> _What you have to do_: Using the exact wording, repeat every line of the material.

> _Record extracts_:
↓↓↓

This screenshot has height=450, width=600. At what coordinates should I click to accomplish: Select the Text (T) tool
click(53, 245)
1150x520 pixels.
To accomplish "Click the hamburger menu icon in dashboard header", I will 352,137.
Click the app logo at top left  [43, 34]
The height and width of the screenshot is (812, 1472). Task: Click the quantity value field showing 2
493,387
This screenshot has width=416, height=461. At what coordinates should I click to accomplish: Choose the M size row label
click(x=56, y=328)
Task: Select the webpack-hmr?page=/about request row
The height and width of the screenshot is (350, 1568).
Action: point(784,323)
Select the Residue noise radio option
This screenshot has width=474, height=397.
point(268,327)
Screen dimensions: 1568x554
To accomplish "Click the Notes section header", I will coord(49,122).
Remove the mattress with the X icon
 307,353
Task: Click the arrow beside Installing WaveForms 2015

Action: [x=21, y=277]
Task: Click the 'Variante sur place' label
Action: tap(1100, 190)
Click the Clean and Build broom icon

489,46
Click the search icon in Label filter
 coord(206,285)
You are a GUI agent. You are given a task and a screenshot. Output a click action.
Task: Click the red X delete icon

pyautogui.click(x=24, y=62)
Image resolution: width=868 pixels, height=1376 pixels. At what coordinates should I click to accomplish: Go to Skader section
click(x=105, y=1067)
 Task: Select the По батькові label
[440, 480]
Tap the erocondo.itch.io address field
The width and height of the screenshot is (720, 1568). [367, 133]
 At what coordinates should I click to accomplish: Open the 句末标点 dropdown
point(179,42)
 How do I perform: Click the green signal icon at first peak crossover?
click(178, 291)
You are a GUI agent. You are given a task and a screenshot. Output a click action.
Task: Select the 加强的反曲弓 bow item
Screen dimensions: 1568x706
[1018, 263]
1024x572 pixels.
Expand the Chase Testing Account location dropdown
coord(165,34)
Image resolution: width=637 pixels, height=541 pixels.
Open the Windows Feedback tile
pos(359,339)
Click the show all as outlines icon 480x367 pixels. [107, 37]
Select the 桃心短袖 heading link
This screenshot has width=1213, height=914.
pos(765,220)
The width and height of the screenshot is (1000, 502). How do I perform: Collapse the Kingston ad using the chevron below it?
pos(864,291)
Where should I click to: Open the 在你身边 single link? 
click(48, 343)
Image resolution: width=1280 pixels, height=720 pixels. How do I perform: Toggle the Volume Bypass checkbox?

↑↑↑

> _Answer below_:
This screenshot has height=450, width=600. At what coordinates should I click to accomplish: Select the Text (T) tool
click(53, 245)
1150x520 pixels.
To accomplish "Click the hamburger menu icon in dashboard header", I will 352,137.
Click the app logo at top left  [43, 34]
The height and width of the screenshot is (812, 1472). Task: Click the quantity value field showing 2
493,387
This screenshot has width=416, height=461. At what coordinates should I click to accomplish: Choose the M size row label
click(x=56, y=328)
Task: Select the webpack-hmr?page=/about request row
The height and width of the screenshot is (350, 1568).
Action: point(784,323)
Select the Residue noise radio option
This screenshot has width=474, height=397.
point(268,327)
Screen dimensions: 1568x554
To accomplish "Click the Notes section header", I will coord(49,122).
Remove the mattress with the X icon
 307,353
Task: Click the arrow beside Installing WaveForms 2015

Action: [x=21, y=277]
Task: Click the 'Variante sur place' label
Action: tap(1100, 190)
Click the Clean and Build broom icon

489,46
Click the search icon in Label filter
 coord(206,285)
You are a GUI agent. You are given a task and a screenshot. Output a click action.
Task: Click the red X delete icon

pyautogui.click(x=24, y=62)
Image resolution: width=868 pixels, height=1376 pixels. At what coordinates should I click to accomplish: Go to Skader section
click(x=105, y=1067)
 Task: Select the По батькові label
[440, 480]
Tap the erocondo.itch.io address field
The width and height of the screenshot is (720, 1568). [367, 133]
 At what coordinates should I click to accomplish: Open the 句末标点 dropdown
point(179,42)
 How do I perform: Click the green signal icon at first peak crossover?
click(178, 291)
You are a GUI agent. You are given a task and a screenshot. Output a click action.
Task: Select the 加强的反曲弓 bow item
Screen dimensions: 1568x706
[1018, 263]
1024x572 pixels.
Expand the Chase Testing Account location dropdown
coord(165,34)
Image resolution: width=637 pixels, height=541 pixels.
Open the Windows Feedback tile
pos(359,339)
Click the show all as outlines icon 480x367 pixels. [107, 37]
Select the 桃心短袖 heading link
This screenshot has width=1213, height=914.
pos(765,220)
The width and height of the screenshot is (1000, 502). How do I perform: Collapse the Kingston ad using the chevron below it?
pos(864,291)
Where should I click to: Open the 在你身边 single link? 
click(48, 343)
Image resolution: width=1280 pixels, height=720 pixels. How do I perform: Toggle the Volume Bypass checkbox?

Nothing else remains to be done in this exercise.